Saved entries:
^^^^^^^^

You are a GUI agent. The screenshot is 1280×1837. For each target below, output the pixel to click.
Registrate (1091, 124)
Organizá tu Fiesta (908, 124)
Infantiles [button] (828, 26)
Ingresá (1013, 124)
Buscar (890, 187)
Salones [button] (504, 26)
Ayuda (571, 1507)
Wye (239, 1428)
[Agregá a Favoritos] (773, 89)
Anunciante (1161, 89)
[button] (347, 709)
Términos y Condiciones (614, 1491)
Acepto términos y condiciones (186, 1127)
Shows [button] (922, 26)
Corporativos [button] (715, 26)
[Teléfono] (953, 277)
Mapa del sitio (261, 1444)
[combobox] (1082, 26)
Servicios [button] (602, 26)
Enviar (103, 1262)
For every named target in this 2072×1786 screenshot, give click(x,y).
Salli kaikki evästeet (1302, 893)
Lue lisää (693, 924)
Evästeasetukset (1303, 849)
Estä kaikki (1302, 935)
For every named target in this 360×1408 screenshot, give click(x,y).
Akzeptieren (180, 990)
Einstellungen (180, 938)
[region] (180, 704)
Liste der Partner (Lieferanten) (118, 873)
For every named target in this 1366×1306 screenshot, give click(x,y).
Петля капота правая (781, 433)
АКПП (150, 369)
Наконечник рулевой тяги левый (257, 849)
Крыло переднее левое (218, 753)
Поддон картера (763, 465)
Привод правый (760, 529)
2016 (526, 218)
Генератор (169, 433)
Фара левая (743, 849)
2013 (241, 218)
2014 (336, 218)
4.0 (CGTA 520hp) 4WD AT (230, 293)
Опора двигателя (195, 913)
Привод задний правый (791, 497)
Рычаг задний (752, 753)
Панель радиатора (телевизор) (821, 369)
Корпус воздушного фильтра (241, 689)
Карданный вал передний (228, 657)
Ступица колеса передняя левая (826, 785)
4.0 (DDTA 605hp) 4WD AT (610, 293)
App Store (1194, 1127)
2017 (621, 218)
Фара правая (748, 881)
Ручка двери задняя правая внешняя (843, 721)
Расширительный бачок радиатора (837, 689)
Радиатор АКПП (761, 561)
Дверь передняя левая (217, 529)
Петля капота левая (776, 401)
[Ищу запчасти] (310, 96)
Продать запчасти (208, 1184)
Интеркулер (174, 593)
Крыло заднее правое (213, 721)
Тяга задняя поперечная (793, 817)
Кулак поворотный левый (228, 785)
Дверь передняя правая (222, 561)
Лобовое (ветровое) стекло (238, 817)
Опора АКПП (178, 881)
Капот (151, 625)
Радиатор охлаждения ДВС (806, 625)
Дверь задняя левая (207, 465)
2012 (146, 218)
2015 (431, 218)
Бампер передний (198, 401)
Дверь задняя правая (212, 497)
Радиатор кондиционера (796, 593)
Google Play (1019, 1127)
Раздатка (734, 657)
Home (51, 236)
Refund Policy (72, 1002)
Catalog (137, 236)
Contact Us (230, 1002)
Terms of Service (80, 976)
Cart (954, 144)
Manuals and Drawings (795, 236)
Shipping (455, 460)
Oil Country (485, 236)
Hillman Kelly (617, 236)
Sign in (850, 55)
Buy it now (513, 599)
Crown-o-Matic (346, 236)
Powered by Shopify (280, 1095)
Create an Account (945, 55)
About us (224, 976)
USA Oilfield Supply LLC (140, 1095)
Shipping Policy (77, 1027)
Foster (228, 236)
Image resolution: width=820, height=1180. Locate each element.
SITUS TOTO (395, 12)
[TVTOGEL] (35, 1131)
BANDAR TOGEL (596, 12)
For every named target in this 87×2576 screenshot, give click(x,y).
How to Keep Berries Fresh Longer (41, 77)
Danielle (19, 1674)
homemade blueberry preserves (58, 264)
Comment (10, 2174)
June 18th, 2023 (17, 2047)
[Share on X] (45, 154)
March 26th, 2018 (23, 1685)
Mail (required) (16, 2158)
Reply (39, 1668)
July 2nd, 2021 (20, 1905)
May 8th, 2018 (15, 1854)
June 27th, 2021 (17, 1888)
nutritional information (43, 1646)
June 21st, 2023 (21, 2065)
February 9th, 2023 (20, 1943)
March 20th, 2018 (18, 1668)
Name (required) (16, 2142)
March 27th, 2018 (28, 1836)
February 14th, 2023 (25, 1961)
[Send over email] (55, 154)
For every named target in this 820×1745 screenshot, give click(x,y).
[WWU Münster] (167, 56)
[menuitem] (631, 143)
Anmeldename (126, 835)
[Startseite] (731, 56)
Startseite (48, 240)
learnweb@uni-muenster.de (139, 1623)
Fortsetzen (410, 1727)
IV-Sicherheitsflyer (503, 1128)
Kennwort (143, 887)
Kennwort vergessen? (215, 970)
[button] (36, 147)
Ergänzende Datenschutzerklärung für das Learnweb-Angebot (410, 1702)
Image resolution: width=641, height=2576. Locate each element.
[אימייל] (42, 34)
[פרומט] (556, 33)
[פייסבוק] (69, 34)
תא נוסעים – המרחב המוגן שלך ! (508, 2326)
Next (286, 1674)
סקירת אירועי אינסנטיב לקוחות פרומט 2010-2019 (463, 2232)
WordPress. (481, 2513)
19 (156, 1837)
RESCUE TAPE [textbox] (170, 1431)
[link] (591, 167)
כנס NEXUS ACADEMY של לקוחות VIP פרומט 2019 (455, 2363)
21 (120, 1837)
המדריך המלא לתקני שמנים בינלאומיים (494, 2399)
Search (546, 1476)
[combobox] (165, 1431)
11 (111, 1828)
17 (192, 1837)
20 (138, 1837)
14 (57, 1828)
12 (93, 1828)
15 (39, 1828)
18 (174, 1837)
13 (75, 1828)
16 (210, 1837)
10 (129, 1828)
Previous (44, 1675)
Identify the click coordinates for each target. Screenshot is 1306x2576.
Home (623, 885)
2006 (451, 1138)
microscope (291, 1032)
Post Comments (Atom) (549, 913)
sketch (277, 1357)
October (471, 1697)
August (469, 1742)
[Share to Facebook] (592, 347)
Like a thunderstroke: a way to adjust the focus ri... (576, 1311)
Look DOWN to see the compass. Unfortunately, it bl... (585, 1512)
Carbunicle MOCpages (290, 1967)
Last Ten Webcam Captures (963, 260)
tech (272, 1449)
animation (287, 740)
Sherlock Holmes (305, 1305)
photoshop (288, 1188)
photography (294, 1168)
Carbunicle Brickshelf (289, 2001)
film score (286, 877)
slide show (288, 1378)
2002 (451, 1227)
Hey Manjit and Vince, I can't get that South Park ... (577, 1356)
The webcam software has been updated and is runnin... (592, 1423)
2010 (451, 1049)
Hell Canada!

^^^^^^^^

**THE PROBLEM:** Using the data above, transcribe the lines that run from the line with "Интеркулер (174, 593)" to the line with "Google Play (1019, 1127)", both ends kept, and output nothing else.

**ANSWER TO THE PROBLEM:**
Интеркулер (174, 593)
Крыло заднее правое (213, 721)
Тяга задняя поперечная (793, 817)
Кулак поворотный левый (228, 785)
Дверь передняя правая (222, 561)
Лобовое (ветровое) стекло (238, 817)
Опора АКПП (178, 881)
Капот (151, 625)
Радиатор охлаждения ДВС (806, 625)
Дверь задняя левая (207, 465)
2012 (146, 218)
2015 (431, 218)
Бампер передний (198, 401)
Дверь задняя правая (212, 497)
Радиатор кондиционера (796, 593)
Google Play (1019, 1127)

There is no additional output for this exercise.